Le pavillon allemand avait la forme de la planète Terre à la COP 23 des changements climatiques, qui s’est déroulée la semaine dernière à Bonn, en Allemagne.

Le pire, c’est qu’on s’y habitue

CHRONIQUE / Question : vous avez suivi les travaux de la COP23 sur les changements climatiques la semaine dernière? Je parie que non, puisque les médias n’ont pas accordé une grande importance à l’événement. La COP21 à Paris, à la fin de 2015, avait mobilisé les médias et les leaders de toute la planète, mais pas cette année.

Est-ce à dire que la situation s’améliore? Au contraire.
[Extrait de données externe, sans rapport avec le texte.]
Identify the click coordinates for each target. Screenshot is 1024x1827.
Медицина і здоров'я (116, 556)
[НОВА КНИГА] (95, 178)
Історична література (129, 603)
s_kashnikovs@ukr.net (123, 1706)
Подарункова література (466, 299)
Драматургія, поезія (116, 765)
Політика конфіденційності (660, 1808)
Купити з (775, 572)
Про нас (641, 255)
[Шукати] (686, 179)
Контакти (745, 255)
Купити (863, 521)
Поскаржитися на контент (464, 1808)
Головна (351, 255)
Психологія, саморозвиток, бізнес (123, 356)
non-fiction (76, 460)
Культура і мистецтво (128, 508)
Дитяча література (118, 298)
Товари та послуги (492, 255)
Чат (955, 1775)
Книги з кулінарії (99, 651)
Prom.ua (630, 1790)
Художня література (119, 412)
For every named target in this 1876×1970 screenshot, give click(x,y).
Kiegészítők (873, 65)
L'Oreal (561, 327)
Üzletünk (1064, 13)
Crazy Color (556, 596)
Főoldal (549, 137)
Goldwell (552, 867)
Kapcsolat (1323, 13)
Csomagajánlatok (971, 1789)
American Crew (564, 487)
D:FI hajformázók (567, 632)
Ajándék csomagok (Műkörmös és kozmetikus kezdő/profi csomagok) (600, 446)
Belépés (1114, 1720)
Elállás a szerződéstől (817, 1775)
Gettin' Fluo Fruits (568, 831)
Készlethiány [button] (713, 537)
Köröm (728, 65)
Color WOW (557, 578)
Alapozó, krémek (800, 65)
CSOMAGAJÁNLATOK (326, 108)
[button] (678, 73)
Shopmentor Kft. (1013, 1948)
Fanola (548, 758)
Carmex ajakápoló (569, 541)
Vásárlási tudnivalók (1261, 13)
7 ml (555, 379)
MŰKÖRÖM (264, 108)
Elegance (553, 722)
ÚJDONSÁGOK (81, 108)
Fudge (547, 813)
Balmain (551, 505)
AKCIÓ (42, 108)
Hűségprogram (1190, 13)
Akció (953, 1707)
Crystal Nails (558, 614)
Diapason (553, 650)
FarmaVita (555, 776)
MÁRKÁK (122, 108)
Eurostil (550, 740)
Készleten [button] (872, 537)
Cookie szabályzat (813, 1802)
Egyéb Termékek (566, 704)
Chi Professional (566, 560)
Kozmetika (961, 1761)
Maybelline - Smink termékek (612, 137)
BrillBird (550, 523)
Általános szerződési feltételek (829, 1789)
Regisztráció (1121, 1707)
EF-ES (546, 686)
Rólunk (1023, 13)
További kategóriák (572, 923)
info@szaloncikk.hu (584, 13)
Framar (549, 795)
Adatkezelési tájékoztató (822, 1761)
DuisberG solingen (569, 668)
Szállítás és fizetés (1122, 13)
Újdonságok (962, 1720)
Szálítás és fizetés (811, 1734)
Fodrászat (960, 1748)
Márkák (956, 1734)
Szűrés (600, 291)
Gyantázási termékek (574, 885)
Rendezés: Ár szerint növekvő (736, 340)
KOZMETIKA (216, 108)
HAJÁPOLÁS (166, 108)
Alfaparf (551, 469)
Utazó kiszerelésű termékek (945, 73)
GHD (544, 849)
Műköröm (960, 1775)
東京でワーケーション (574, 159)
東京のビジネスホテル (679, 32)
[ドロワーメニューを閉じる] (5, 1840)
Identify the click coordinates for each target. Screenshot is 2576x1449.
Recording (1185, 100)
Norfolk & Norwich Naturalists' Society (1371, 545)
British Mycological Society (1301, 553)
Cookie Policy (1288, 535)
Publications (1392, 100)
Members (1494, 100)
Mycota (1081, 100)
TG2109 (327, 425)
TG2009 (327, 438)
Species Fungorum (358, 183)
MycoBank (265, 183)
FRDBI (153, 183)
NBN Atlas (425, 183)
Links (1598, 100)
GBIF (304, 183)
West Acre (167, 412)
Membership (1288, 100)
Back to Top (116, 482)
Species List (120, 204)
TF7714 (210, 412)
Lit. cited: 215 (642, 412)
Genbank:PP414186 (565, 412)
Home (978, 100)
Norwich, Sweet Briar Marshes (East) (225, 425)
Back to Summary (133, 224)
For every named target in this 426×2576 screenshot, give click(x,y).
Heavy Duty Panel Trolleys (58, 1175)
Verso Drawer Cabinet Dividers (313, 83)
La conférence de la semaine dernière avait été précédée d’un avertissement de 15 000 scientifiques prédisant que l’humanité courait à sa perte à cause de son retard à agir contre les changements climatiques. «Bientôt, il sera trop tard pour inverser cette tendance dangereuse» avait expliqué à l’Agence France-Presse l’un des coauteurs de la déclaration, le professeur Thomas Newsom.

Barack Obama avait tenu des propos similaires à la conférence de Paris. «Nous sommes la première génération à constater les changements climatiques, et nous sommes la dernière génération qui peut faire quelque chose à ce sujet.»

Est-ce que cette catastrophe annoncée vous empêche de dormir la nuit? Probablement pas. Parce qu’à force d’en entendre parler, on n’écoute plus. C’est ça le grand problème de tels sujets : on finit par s’y habituer au point de classer le dossier dans la filière des problèmes insolubles. Comme la guerre, la famine, la pauvreté…

Même chose pour Donald Trump : à force de le voir dire des bêtises ou de se comporter comme un grossier personnage, on finit par ne plus réagir, à laisser passer. Même s’il a le doigt sur le bouton nucléaire et qu’il parle fort, on commence à penser qu’il ne posera pas le geste fatal parce que son entourage l’en empêchera, et aussi parce que les chiens qui aboient ne mordent pas…

Mais les changements climatiques, c’est autre chose. Le moment approche où nous atteindrons le point de bascule, où il sera impossible de revenir en arrière. Sécheresses à répétition dans les pays du sud, disparition de zones côtières et d’îles habitées, augmentation des phénomènes migratoires du sud vers le nord, multiplication des conflits armés, personne ne sera à l’abri des changements climatiques si on ne parvient pas aux objectifs de réduction des gaz à effet de serre fixés à Paris.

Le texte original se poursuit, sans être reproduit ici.